This paper presents a general framework that organizes alternative approaches and perspectives to statistics employed in psychological science (i.e., frequentist versus Bayesian and evaluation-based versus estimation-based; Table 1; cf. Jeon & De Boeck, 2017; Kruschke & Liddell, 2018). Our review of this taxonomy serves as a cornerstone for teachers in psychology to promote less well-known statistical perspectives. Familiarity with these alternatives to analysing and making sense of the same data from different perspectives is a starting point to statistical thinking.

Table 1.

Taxonomy of alternative statistical approaches in psychological science.

	Frequentist	Bayesian
Testing and decision theory	p-value of H₀ (Fisher, 1925) Error probabilities (Neyman & Pearson, 1928) NHST (e.g., $t (24) = 1.96$ , $p = . 0612$ )	Bayes’ Factor for H₀ versus H₁ (Jeffreys, 1961; e.g., ${BF}_{10} = 0.9$ )
Estimation and uncertainty quantification	Effect size (e.g., ${\bar{X}}_{D} = 1.1$ ) Confidence interval (e.g., 95% CI = [−0.1, 2.2])	Effect size (e.g., $E [μ_{D} \| x] = 1.0$ ) Credible Interval (e.g., 95% BCI = [0.1, 3.3])

Note: NHST = null hypothesis significance testing. Example statistics accompany the simulated facial feedback example illustrated in Figure 1 of Sample 1. Reproducible code for the simulated example, with results presented here as examples, is available with the accompanying supplementary material.

As a motivating example, consider the facial feedback hypothesis, which posits that people’s affective perceptions are influenced by their own facial expressions (e.g., smiling or pouting), even when these expressions are not due to an emotional experience. In a famous experiment, Study 1 in Strack, Martin, and Stepper (1988) had participants hold a pen with their lips forming a “pout” versus holding a pen with their teeth forming a “smile” while rating cartoons with the pen in their mouths. Cartoons were rated on whether they were 0 = not at all funny to 9 = very funny on a 10-point Likert-type scale. In a between-subjects design, participants endorsed higher ratings in the smile condition ( ${\bar{X}}_{smile}$ = 5.14) compared with the pout condition ( ${\bar{X}}_{pout} = 4.32$ ), or a ${\bar{X}}_{D} = . 82$ unit difference, which was taken as evidence in support of the facial feedback hypothesis.
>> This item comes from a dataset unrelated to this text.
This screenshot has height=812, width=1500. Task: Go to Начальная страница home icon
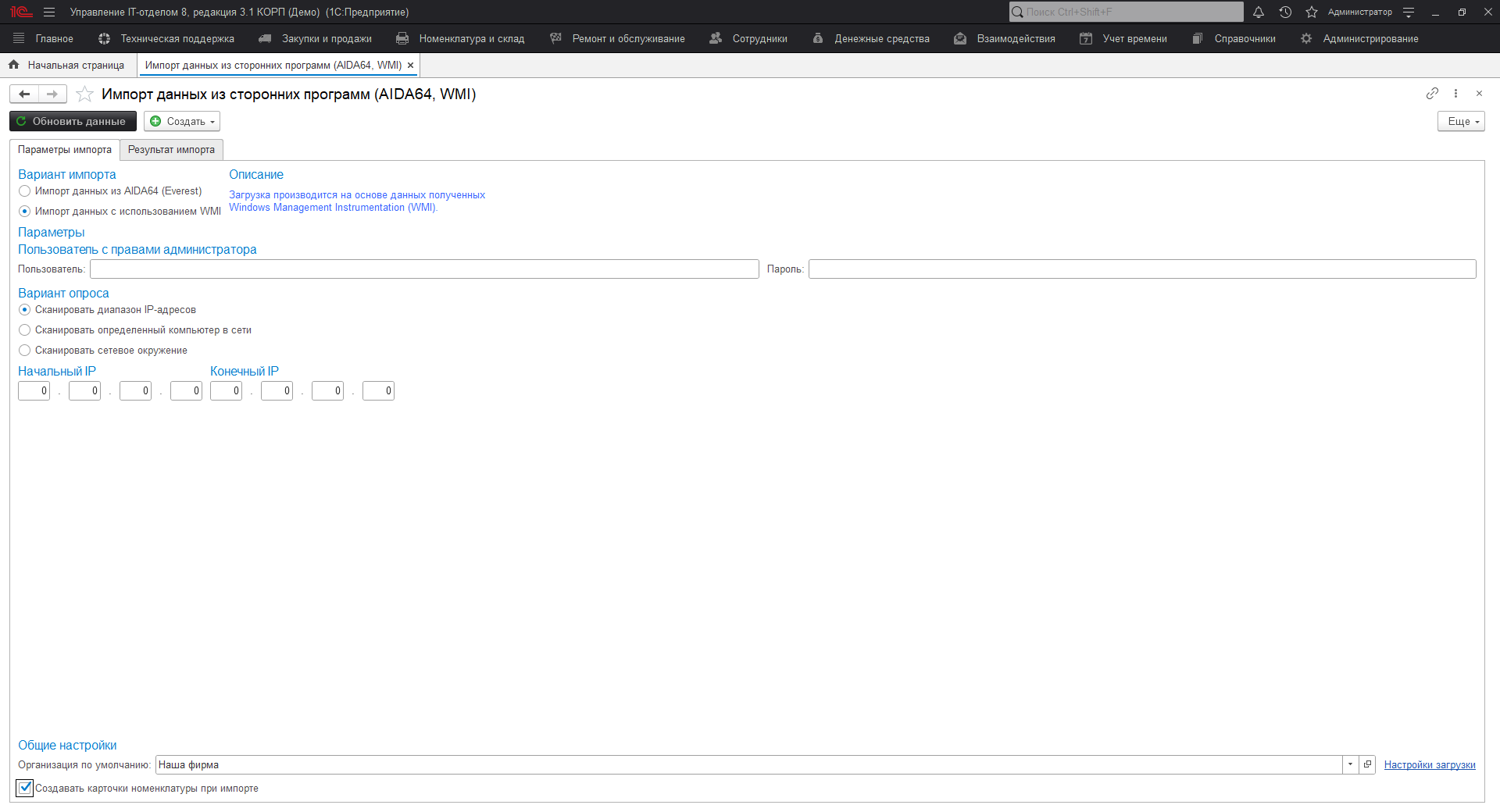point(14,66)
Concepts underlying evaluation and estimation

Does facial posture influence ratings of amusement or, more critically, a person’s mood? To answer this question, we need to analyse data. Specifically, we need to quantify the extent to which our data support our hypotheses (i.e., perform a statistical test to evaluate the extent to which the data stem from a hypothesis), or we need to estimate the effect size or parameters of a model that represents the effect of facial posture on mood. First, we need to decide if we will take an evaluative or an estimation approach, and then we need to decide if we will take a frequentist or a Bayesian approach (see Table 1).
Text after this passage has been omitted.